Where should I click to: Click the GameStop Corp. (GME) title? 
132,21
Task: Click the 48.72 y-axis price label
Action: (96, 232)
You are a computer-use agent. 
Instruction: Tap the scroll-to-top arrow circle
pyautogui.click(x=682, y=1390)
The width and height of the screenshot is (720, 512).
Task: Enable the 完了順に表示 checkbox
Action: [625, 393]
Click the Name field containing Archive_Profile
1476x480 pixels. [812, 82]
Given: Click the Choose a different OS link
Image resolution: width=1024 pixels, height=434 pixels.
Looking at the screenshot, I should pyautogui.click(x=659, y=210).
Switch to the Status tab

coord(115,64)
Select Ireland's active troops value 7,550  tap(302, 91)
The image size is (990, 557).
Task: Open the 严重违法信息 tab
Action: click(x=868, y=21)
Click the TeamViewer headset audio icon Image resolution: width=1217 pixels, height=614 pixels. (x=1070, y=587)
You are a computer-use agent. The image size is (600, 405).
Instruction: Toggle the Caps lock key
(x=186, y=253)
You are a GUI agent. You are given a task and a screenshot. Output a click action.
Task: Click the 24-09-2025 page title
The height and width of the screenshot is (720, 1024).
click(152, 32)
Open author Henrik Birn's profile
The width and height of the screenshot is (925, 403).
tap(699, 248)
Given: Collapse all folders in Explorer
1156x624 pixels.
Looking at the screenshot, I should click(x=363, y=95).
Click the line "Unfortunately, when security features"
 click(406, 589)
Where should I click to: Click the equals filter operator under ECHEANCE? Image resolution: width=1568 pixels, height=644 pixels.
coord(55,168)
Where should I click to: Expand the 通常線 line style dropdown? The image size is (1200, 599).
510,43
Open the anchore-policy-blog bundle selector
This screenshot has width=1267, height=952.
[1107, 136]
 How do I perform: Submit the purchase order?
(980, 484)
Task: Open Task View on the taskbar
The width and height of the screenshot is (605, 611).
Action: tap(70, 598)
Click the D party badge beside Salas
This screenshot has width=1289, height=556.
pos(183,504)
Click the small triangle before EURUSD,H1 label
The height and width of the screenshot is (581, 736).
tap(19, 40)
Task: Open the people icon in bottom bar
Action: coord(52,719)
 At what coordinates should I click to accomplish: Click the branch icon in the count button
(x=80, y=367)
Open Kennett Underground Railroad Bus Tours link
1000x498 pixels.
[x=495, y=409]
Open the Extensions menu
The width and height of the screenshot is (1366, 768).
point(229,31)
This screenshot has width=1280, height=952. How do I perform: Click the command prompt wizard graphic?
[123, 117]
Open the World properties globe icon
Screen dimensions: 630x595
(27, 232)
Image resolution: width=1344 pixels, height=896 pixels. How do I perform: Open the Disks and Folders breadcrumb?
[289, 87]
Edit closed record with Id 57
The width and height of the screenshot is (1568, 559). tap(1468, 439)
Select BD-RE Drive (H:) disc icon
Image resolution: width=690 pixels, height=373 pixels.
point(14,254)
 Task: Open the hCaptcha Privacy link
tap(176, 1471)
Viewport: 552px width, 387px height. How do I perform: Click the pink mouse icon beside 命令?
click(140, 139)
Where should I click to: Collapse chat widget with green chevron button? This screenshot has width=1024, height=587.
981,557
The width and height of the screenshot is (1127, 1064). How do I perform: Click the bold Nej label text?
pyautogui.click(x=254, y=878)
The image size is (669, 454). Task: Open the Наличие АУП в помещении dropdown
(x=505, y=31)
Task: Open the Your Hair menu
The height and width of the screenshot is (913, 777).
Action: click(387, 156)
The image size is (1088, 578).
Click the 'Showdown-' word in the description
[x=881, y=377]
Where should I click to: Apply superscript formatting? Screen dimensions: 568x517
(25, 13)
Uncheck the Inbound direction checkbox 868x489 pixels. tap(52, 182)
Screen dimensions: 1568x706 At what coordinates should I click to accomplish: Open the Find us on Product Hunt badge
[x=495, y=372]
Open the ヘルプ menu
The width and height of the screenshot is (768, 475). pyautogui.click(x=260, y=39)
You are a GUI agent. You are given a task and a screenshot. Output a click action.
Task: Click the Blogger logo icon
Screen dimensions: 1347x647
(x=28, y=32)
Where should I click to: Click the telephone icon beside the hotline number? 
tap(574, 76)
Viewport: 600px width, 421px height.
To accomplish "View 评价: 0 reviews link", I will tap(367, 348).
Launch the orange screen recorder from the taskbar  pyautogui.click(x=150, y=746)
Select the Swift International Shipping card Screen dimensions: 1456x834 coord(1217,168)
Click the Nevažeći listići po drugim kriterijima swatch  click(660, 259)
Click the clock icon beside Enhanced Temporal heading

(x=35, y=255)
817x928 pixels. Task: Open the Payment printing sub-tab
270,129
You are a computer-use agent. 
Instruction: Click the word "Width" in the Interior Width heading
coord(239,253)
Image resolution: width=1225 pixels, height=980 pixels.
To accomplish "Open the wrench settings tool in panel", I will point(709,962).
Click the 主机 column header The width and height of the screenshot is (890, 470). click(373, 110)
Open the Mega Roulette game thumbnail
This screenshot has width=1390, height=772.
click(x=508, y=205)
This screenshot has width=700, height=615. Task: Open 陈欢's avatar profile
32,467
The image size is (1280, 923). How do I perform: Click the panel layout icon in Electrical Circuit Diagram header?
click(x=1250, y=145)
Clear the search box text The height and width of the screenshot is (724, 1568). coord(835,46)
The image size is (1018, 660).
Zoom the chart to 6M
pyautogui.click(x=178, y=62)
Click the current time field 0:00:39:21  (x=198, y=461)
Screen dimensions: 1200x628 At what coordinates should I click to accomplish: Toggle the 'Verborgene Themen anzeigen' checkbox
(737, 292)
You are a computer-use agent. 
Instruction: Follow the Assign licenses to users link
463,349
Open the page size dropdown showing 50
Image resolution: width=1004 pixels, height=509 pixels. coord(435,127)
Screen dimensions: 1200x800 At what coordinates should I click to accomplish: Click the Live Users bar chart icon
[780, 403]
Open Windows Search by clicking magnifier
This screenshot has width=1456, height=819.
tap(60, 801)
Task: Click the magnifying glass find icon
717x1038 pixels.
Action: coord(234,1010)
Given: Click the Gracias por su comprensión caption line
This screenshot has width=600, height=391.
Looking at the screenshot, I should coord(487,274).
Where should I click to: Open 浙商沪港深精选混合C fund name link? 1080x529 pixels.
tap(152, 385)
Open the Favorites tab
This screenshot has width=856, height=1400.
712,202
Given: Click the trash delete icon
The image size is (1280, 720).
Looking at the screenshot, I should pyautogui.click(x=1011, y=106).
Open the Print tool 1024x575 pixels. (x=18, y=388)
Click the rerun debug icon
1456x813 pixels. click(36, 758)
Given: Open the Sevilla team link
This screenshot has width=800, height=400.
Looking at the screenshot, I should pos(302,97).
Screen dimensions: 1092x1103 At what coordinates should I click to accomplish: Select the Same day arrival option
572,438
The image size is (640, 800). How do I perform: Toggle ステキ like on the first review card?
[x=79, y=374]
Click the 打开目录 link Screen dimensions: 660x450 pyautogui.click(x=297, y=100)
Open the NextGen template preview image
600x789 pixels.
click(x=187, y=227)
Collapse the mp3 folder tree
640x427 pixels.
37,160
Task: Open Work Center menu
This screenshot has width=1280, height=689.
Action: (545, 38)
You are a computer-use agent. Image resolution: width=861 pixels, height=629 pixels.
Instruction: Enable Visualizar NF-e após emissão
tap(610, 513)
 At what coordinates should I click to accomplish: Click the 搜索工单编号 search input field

_ _ _

TASK INSTRUCTIONS: Once the listing above has been read, restate it exactly.

COMPLETED EXERCISE:
Where should I click to: Click the GameStop Corp. (GME) title? 
132,21
Task: Click the 48.72 y-axis price label
Action: (96, 232)
You are a computer-use agent. 
Instruction: Tap the scroll-to-top arrow circle
pyautogui.click(x=682, y=1390)
The width and height of the screenshot is (720, 512).
Task: Enable the 完了順に表示 checkbox
Action: [625, 393]
Click the Name field containing Archive_Profile
1476x480 pixels. [812, 82]
Given: Click the Choose a different OS link
Image resolution: width=1024 pixels, height=434 pixels.
Looking at the screenshot, I should pyautogui.click(x=659, y=210).
Switch to the Status tab

coord(115,64)
Select Ireland's active troops value 7,550  tap(302, 91)
The image size is (990, 557).
Task: Open the 严重违法信息 tab
Action: click(x=868, y=21)
Click the TeamViewer headset audio icon Image resolution: width=1217 pixels, height=614 pixels. (x=1070, y=587)
You are a computer-use agent. The image size is (600, 405).
Instruction: Toggle the Caps lock key
(x=186, y=253)
You are a GUI agent. You are given a task and a screenshot. Output a click action.
Task: Click the 24-09-2025 page title
The height and width of the screenshot is (720, 1024).
click(152, 32)
Open author Henrik Birn's profile
The width and height of the screenshot is (925, 403).
tap(699, 248)
Given: Collapse all folders in Explorer
1156x624 pixels.
Looking at the screenshot, I should click(x=363, y=95).
Click the line "Unfortunately, when security features"
 click(406, 589)
Where should I click to: Click the equals filter operator under ECHEANCE? Image resolution: width=1568 pixels, height=644 pixels.
coord(55,168)
Where should I click to: Expand the 通常線 line style dropdown? The image size is (1200, 599).
510,43
Open the anchore-policy-blog bundle selector
This screenshot has width=1267, height=952.
[1107, 136]
 How do I perform: Submit the purchase order?
(980, 484)
Task: Open Task View on the taskbar
The width and height of the screenshot is (605, 611).
Action: tap(70, 598)
Click the D party badge beside Salas
This screenshot has width=1289, height=556.
pos(183,504)
Click the small triangle before EURUSD,H1 label
The height and width of the screenshot is (581, 736).
tap(19, 40)
Task: Open the people icon in bottom bar
Action: coord(52,719)
 At what coordinates should I click to accomplish: Click the branch icon in the count button
(x=80, y=367)
Open Kennett Underground Railroad Bus Tours link
1000x498 pixels.
[x=495, y=409]
Open the Extensions menu
The width and height of the screenshot is (1366, 768).
point(229,31)
This screenshot has width=1280, height=952. How do I perform: Click the command prompt wizard graphic?
[123, 117]
Open the World properties globe icon
Screen dimensions: 630x595
(27, 232)
Image resolution: width=1344 pixels, height=896 pixels. How do I perform: Open the Disks and Folders breadcrumb?
[289, 87]
Edit closed record with Id 57
The width and height of the screenshot is (1568, 559). tap(1468, 439)
Select BD-RE Drive (H:) disc icon
Image resolution: width=690 pixels, height=373 pixels.
point(14,254)
 Task: Open the hCaptcha Privacy link
tap(176, 1471)
Viewport: 552px width, 387px height. How do I perform: Click the pink mouse icon beside 命令?
click(140, 139)
Where should I click to: Collapse chat widget with green chevron button? This screenshot has width=1024, height=587.
981,557
The width and height of the screenshot is (1127, 1064). How do I perform: Click the bold Nej label text?
pyautogui.click(x=254, y=878)
The image size is (669, 454). Task: Open the Наличие АУП в помещении dropdown
(x=505, y=31)
Task: Open the Your Hair menu
The height and width of the screenshot is (913, 777).
Action: click(387, 156)
The image size is (1088, 578).
Click the 'Showdown-' word in the description
[x=881, y=377]
Where should I click to: Apply superscript formatting? Screen dimensions: 568x517
(25, 13)
Uncheck the Inbound direction checkbox 868x489 pixels. tap(52, 182)
Screen dimensions: 1568x706 At what coordinates should I click to accomplish: Open the Find us on Product Hunt badge
[x=495, y=372]
Open the ヘルプ menu
The width and height of the screenshot is (768, 475). pyautogui.click(x=260, y=39)
You are a GUI agent. You are given a task and a screenshot. Output a click action.
Task: Click the Blogger logo icon
Screen dimensions: 1347x647
(x=28, y=32)
Where should I click to: Click the telephone icon beside the hotline number? 
tap(574, 76)
Viewport: 600px width, 421px height.
To accomplish "View 评价: 0 reviews link", I will tap(367, 348).
Launch the orange screen recorder from the taskbar  pyautogui.click(x=150, y=746)
Select the Swift International Shipping card Screen dimensions: 1456x834 coord(1217,168)
Click the Nevažeći listići po drugim kriterijima swatch  click(660, 259)
Click the clock icon beside Enhanced Temporal heading

(x=35, y=255)
817x928 pixels. Task: Open the Payment printing sub-tab
270,129
You are a computer-use agent. 
Instruction: Click the word "Width" in the Interior Width heading
coord(239,253)
Image resolution: width=1225 pixels, height=980 pixels.
To accomplish "Open the wrench settings tool in panel", I will point(709,962).
Click the 主机 column header The width and height of the screenshot is (890, 470). click(373, 110)
Open the Mega Roulette game thumbnail
This screenshot has width=1390, height=772.
click(x=508, y=205)
This screenshot has width=700, height=615. Task: Open 陈欢's avatar profile
32,467
The image size is (1280, 923). How do I perform: Click the panel layout icon in Electrical Circuit Diagram header?
click(x=1250, y=145)
Clear the search box text The height and width of the screenshot is (724, 1568). coord(835,46)
The image size is (1018, 660).
Zoom the chart to 6M
pyautogui.click(x=178, y=62)
Click the current time field 0:00:39:21  (x=198, y=461)
Screen dimensions: 1200x628 At what coordinates should I click to accomplish: Toggle the 'Verborgene Themen anzeigen' checkbox
(737, 292)
You are a computer-use agent. 
Instruction: Follow the Assign licenses to users link
463,349
Open the page size dropdown showing 50
Image resolution: width=1004 pixels, height=509 pixels. coord(435,127)
Screen dimensions: 1200x800 At what coordinates should I click to accomplish: Click the Live Users bar chart icon
[780, 403]
Open Windows Search by clicking magnifier
This screenshot has width=1456, height=819.
tap(60, 801)
Task: Click the magnifying glass find icon
717x1038 pixels.
Action: coord(234,1010)
Given: Click the Gracias por su comprensión caption line
This screenshot has width=600, height=391.
Looking at the screenshot, I should coord(487,274).
Where should I click to: Open 浙商沪港深精选混合C fund name link? 1080x529 pixels.
tap(152, 385)
Open the Favorites tab
This screenshot has width=856, height=1400.
712,202
Given: Click the trash delete icon
The image size is (1280, 720).
Looking at the screenshot, I should pyautogui.click(x=1011, y=106).
Open the Print tool 1024x575 pixels. (x=18, y=388)
Click the rerun debug icon
1456x813 pixels. click(36, 758)
Given: Open the Sevilla team link
This screenshot has width=800, height=400.
Looking at the screenshot, I should pos(302,97).
Screen dimensions: 1092x1103 At what coordinates should I click to accomplish: Select the Same day arrival option
572,438
The image size is (640, 800). How do I perform: Toggle ステキ like on the first review card?
[x=79, y=374]
Click the 打开目录 link Screen dimensions: 660x450 pyautogui.click(x=297, y=100)
Open the NextGen template preview image
600x789 pixels.
click(x=187, y=227)
Collapse the mp3 folder tree
640x427 pixels.
37,160
Task: Open Work Center menu
This screenshot has width=1280, height=689.
Action: (545, 38)
You are a computer-use agent. Image resolution: width=861 pixels, height=629 pixels.
Instruction: Enable Visualizar NF-e após emissão
tap(610, 513)
 At what coordinates should I click to accomplish: Click the 搜索工单编号 search input field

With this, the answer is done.